The interesting part is that in the center of the storm we find a spot without any wind. The windiest spot on our planet has no wind in its center, while the Wall of the Eye delivers us the strongest wind force on our planet.

Similarly, the Black Eye itself lacks the presence of the force that created it (the Eye is a net-zero condition without any gravity), yet the Wall of the Black Eye delivers a maximized gravitational condition unlike any other location in the galaxy.

To put this in perspective: no Eye ever caused any damaged on planet Earth — it was all the Wall of the Eye doing the damage. Same for the Black Eye environment: No force in the exact center, but right around it the force is at maximum strength.

— — —

The claim is that the Black Eye model is better than the Black Hole model.

Three points favor the Black Eye model.

Heron Galaxy — source: Wikipedia NGC 5395

In this image, we have two galaxies colliding. The reason to investigate this particular image is that one galaxy is much larger than the other. When picking two galaxies of the same size colliding instead, the point to make is visible but not as obvious.

For these two galaxies, identified together as NGC 5395, astronomers have concluded that both were involved in a first encounter already, part of a process that will ultimately lead to their colliding, becoming one galaxy.

What is special about this outcome is that the effect of that first encounter had major effects on the smaller galaxy and apparently lesser effects on the larger galaxy. Look closely, though, and one can see that the larger galaxy is affected as well. Yet from an overall perspective, it is far more intact than the smaller galaxy. Here is the image once more:

Heron Galaxy — source: Wikipedia NGC 5395

Based on this image, one can see that a collective gravitational field of galaxies is indeed present.

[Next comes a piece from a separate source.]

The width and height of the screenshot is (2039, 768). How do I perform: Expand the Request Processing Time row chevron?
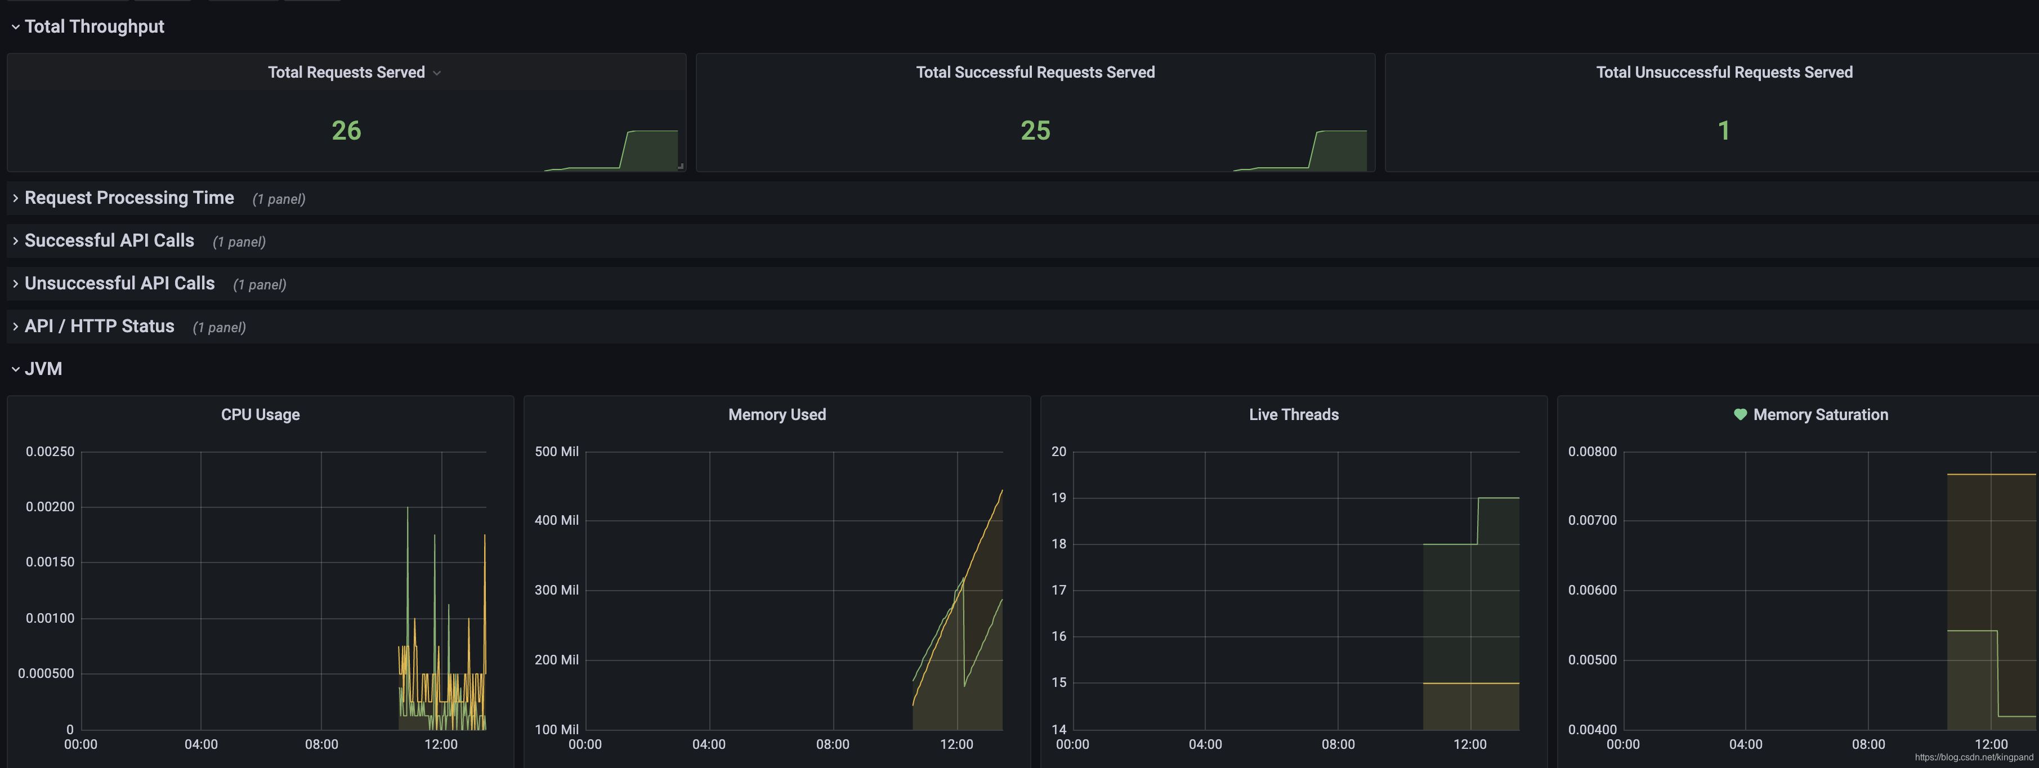click(15, 198)
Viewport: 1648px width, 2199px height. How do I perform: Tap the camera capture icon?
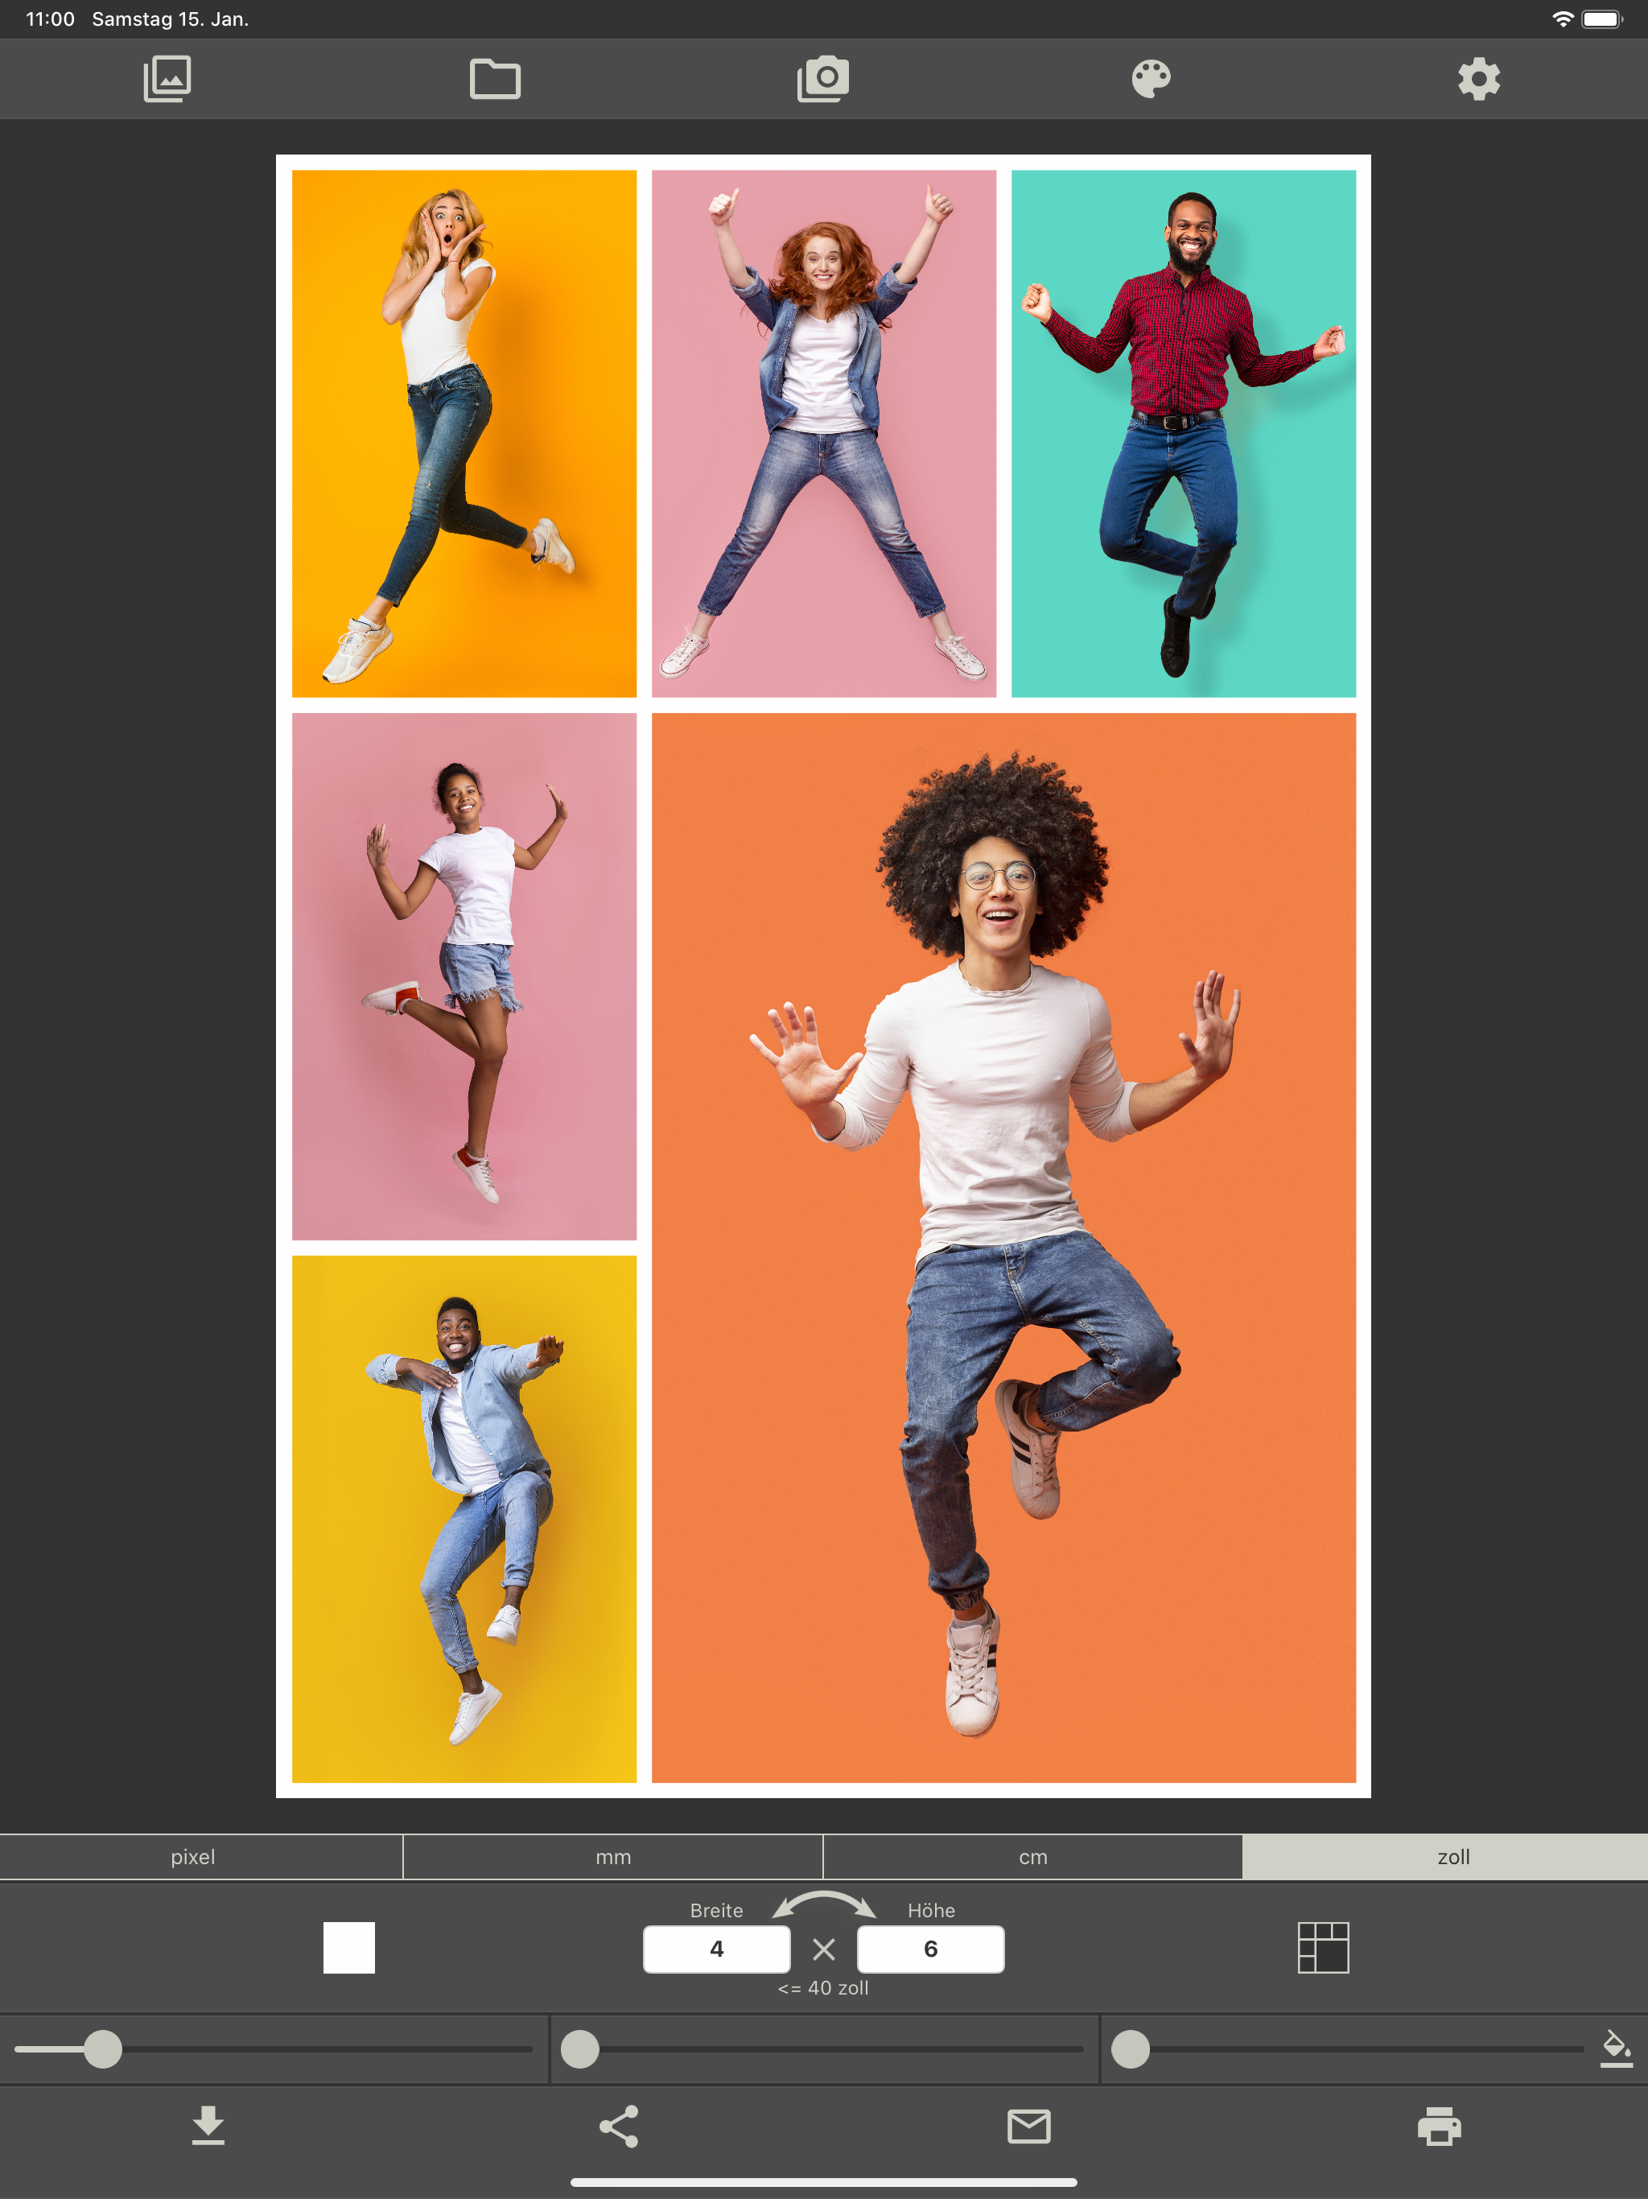click(823, 79)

The point to make is that the collective field of the larger galaxy is capable of remaining intact more so than the smaller field. As such, there is visual evidence that a gravitational field does have a collective aspect.

Individual masses react to the collective setting (of the other galaxy). Emphasis here is on collective. There is a collective setting to a galaxy.

In plain words, clearly visible for both the small and the large galaxy, the inside of a galaxy is not first but last to adjust to what is happening. The unraveling is therefore not galaxy-wide, but occurring in particular along the edges of a galaxy.

This is visual evidence that supports the Black Eye model. The ‘remaining’ cohesion of each galaxy is clearly visible. There will be a collective effect such as an Eye.

— — —

The image is not dissimilar to two hurricanes found in each other’s vicinity, even though wind force and gravitational force occur in completely different settings. For two hurricanes colliding this is called the Fujiwara effect. The outer regions of the hurricanes are affected, but the smaller of two hurricanes will be affected more. Because this is a wind condition in which the material mass (planet Earth) is found next to it, and the specific conditions therefore different indeed, we see that the smaller hurricane ends up swirling around the bigger one, not colliding and becoming one hurricane (unless truly close by).

There is a collective reality and, as the Eye of the Storm shows us, a collective of forces can establish a center position in which there is actually no force present (the Eye), while immediately next to it the Wall of the Eye produces the most extreme situation for that force. The strongest winds on planet Earth are measured with the Wall of the Eye of the Storm.

— — —

Is it a Black Hole or a Black Eye?

There is more evidence that the gravitational phenomenon is a Black Eye than a Black Hole.